# EMIP Toolkit Examples:

In this file we will show examples of the main functionalities included in the EMIP Toolkit.

This includes:  
•	Reading Raw Data Files from EMIP Dataset into Toolkit Containers.  
•	Applying a Fixation Filter to Raw Data.  
•	Raw Data and Filtered Fixation Visualization.  
•	Apply Fixation Correction Through Offset.  
•	Undo Applied Offset.  
•	Generate AOIs for any EMIP Trial.  
•	Draw AOIs over Trial Image.  
•	Add Text Tokens to Generated AOIs.  
•	Add srcML Tags to AOIs and Tokens.  
•	Hit Test Between Fixations and AOIs.
 

In [4]:
import emip_toolkit as tk
%load_ext autoreload
%autoreload 2

The autoreload extension is already loaded. To reload it, use:
  %reload_ext autoreload
The history saving thread hit an unexpected error (OperationalError('database or disk is full')).History will not be written to the database.


# Reading Raw Data Files from EMIP Dataset:  

1. Download the EMIP dataset using the download method 
2. The dataset should be in a folder called EMIPData in the parent directry to the directory where this tutorial is.  
3. The folder structure should look like the following:  
  
-parent_dir
    + EMIPData
        + EMIP-Toolkit- replication package
            + emip_dataset  
                    + rawdata
                    + EMIP_DataCollection_Materials
            + current_directory  
                    + EMIP_Toolkit_Examples


In [5]:
data_path = tk.download('EMIP')

# gets the structured data of 10 subjects
EMIP = tk.EMIP_dataset(data_path + '/EMIP-Toolkit- replication package/emip_dataset/rawdata/', 10)   

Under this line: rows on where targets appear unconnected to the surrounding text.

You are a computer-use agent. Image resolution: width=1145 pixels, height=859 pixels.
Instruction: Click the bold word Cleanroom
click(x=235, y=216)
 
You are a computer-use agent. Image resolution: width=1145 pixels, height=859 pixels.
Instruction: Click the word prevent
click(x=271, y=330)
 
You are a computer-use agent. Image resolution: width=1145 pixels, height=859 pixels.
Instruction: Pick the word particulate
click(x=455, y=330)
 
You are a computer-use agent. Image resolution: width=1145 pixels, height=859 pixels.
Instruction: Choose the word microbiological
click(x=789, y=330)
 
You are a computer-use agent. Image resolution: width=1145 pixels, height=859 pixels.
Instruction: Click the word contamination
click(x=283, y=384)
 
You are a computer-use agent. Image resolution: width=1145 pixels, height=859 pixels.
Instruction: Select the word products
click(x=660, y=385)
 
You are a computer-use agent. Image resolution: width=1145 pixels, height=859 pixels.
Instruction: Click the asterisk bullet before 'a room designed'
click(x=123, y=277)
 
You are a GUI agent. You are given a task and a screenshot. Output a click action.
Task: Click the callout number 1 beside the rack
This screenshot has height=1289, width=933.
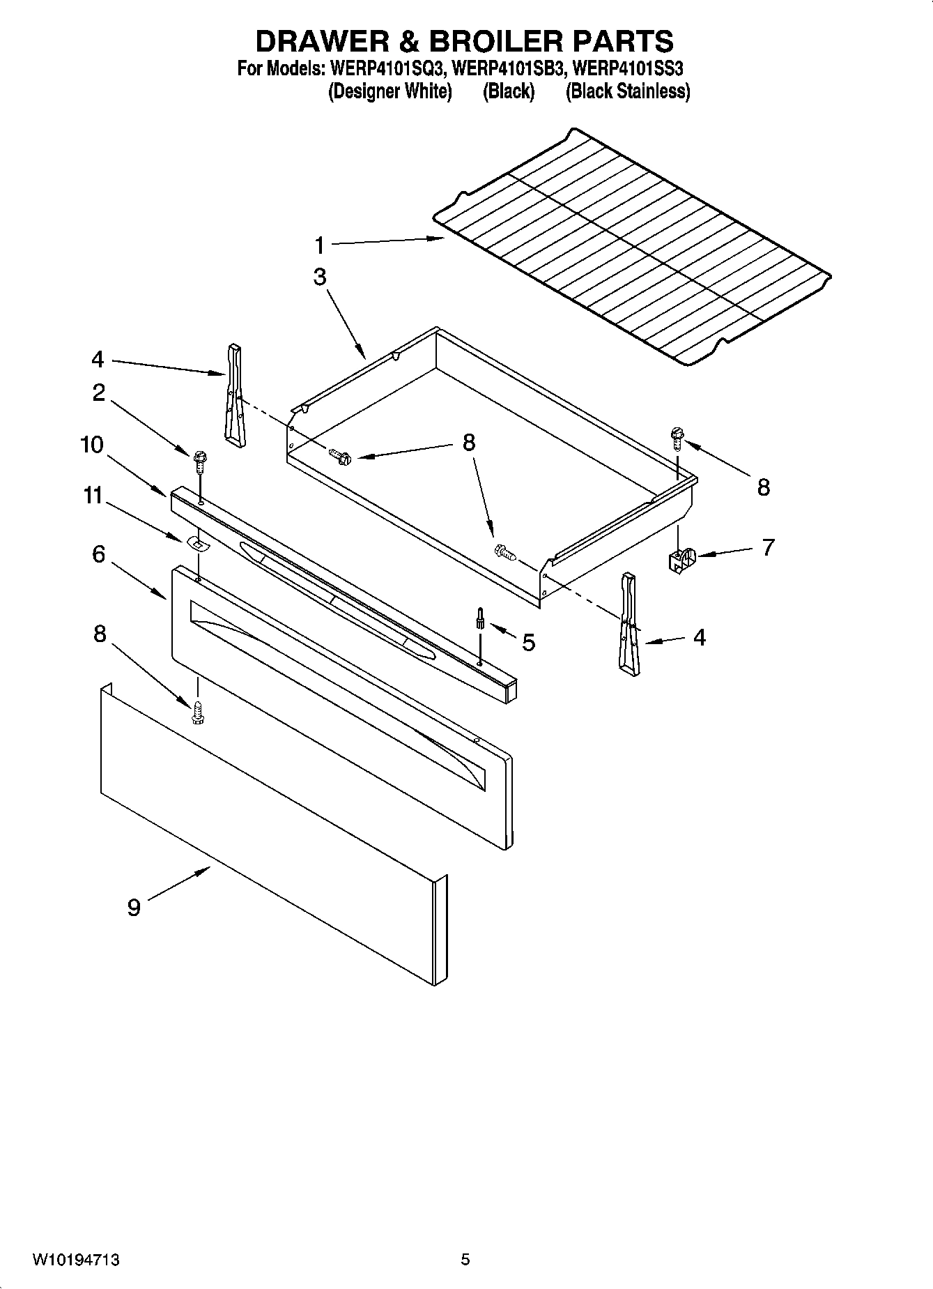click(319, 245)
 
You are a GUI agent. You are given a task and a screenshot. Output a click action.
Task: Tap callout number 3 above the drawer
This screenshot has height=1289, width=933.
click(319, 277)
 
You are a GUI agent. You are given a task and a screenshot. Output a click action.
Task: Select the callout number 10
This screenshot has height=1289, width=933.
click(91, 445)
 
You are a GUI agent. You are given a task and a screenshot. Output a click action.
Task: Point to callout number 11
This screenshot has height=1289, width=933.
click(93, 496)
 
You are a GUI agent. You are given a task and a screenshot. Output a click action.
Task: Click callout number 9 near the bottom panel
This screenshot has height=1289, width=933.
click(134, 907)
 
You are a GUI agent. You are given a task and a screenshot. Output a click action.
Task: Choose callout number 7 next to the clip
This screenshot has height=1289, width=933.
click(768, 547)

print('number of subjects: ', len(EMIP))
print('subject ID: ', EMIP['100'].trial[0].get_subject_id())
print('number of trials: ', EMIP['100'].get_number_of_trials())
print('number of samples in trial: ',EMIP['100'].trial[0].get_sample_number())

Please cite this paper:  https://dl.acm.org/doi/abs/10.1145/3448018.3457425
parsing file: ./datasets/EMIP/EMIP-Toolkit- replication package/emip_dataset/rawdata/100_rawdata.tsv
parsing file: ./datasets/EMIP/EMIP-Toolkit- replication package/emip_dataset/rawdata/101_rawdata.tsv
parsing file: ./datasets/EMIP/EMIP-Toolkit- replication package/emip_dataset/rawdata/102_rawdata.tsv
parsing file: ./datasets/EMIP/EMIP-Toolkit- replication package/emip_dataset/rawdata/103_rawdata.tsv
parsing file: ./datasets/EMIP/EMIP-Toolkit- replication package/emip_dataset/rawdata/104_rawdata.tsv
parsing file: ./datasets/EMIP/EMIP-Toolkit- replication package/emip_dataset/rawdata/105_rawdata.tsv
parsing file: ./datasets/EMIP/EMIP-Toolkit- replication package/emip_dataset/rawdata/106_rawdata.tsv
parsing file: ./datasets/EMIP/EMIP-Toolkit- replication package/emip_dataset/rawdata/107_rawdata.tsv
parsing file: ./datasets/EMIP/EMIP-Toolkit- replication package/emip_dataset/rawdata/108_rawdata.tsv
parsing file: .

In [6]:
# If already downloaded
data_path = './datasets/EMIP/'
EMIP = tk.EMIP_dataset(data_path + '/EMIP-Toolkit- replication package/emip_dataset/rawdata/', 10)  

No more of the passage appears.